PRACTICE OF THE MONTH: the Sign of the Cross GOD BLESS THE BABY: Signing the Cross over the baby. VISITS TO CHURCH: Corpus Christi, the Feast of the Sacred Heart. LESSON OF LOVE THINGS TO DO: homemade prayer book, Home Altar with Sacred Heart, Scrapbook add picture of Sacred Heart. PEDAGOGY: Dealing with Tantrums VIRTUE FOR PARENTS: quiet meditation BOOK FOR THE MONTH: The Child on His Knees HYMNS FOR THE MONTH: To Jesus' Heart All Burning, Jesus My Lord, My God, My All, O Jesus Christ, Remember, O Salutaris Hostia and Tantum Ergo


REMINDER FOR THE YEAR We learn to pray by praying.

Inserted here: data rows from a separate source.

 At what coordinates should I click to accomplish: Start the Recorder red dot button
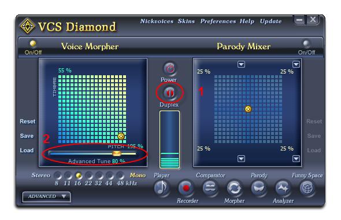(186, 188)
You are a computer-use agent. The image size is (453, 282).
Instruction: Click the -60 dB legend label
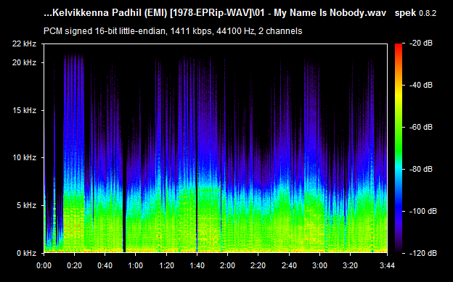pos(421,127)
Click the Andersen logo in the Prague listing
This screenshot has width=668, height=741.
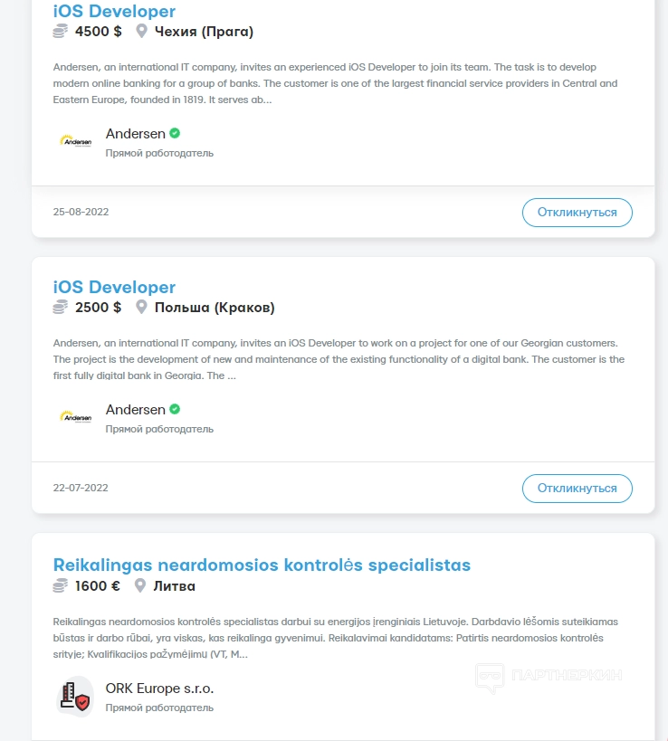click(x=75, y=141)
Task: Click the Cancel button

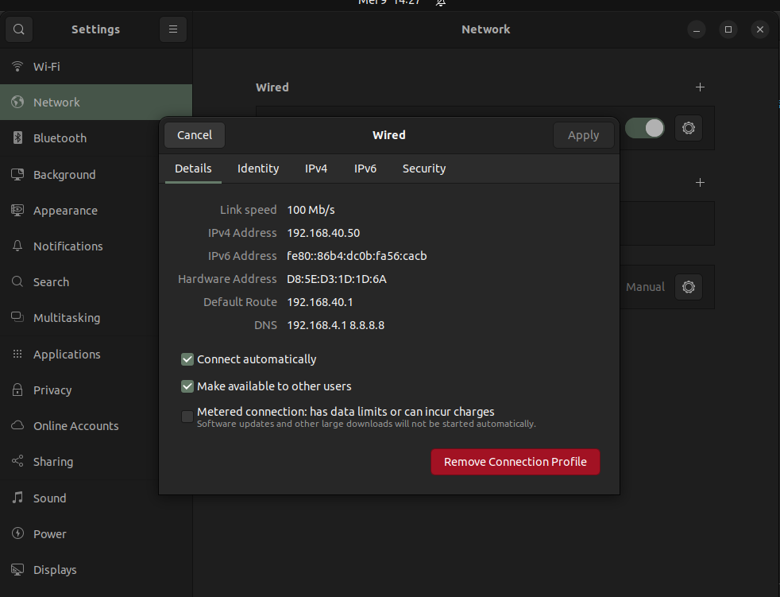Action: tap(195, 135)
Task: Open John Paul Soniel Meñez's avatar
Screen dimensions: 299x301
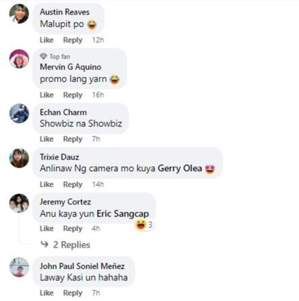Action: pyautogui.click(x=19, y=267)

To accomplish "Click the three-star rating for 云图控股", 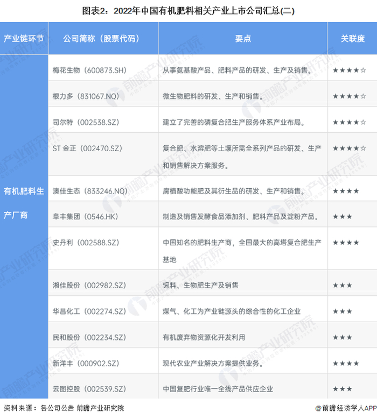I will 342,389.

REVIEW Prayers to be said daily:—

Morning Offering. Good-night prayers. Grace at meals. Hail Mary—both parts. Home-made morning and night prayers.
PRACTICE OF THE MONTH—SIGN OF THE CROSS We shall not learn any new prayers this month, but will give everybody a chance to catch up.

The making of the Sign of the Cross, however, we must attend to carefully. We have not mentioned this before, thinking it just as well to leave it to the mothers to observe whether the little ones have imitated them in blessing themselves.

The only easy way to teach the Sign of the Cross is to have the baby imitate you. If you face him, he will go wrong. Stand alongside of him, a little slanting, so that he can watch your hand when it moves to the left shoulder.

In the name of the Father (right hand to forehead) and of the Son (right hand to chest) and of the Holy (right hand to left shoulder) Ghost (right hand to right shoulder) Amen. (both hands clasped).

GOD BLESS THE BABY In the February section we spoke of the custom of mothers who make the Sign of the Cross over the baby in the crib and say "God bless the baby." Thus early is the idea of the cross associated with God and His blessing.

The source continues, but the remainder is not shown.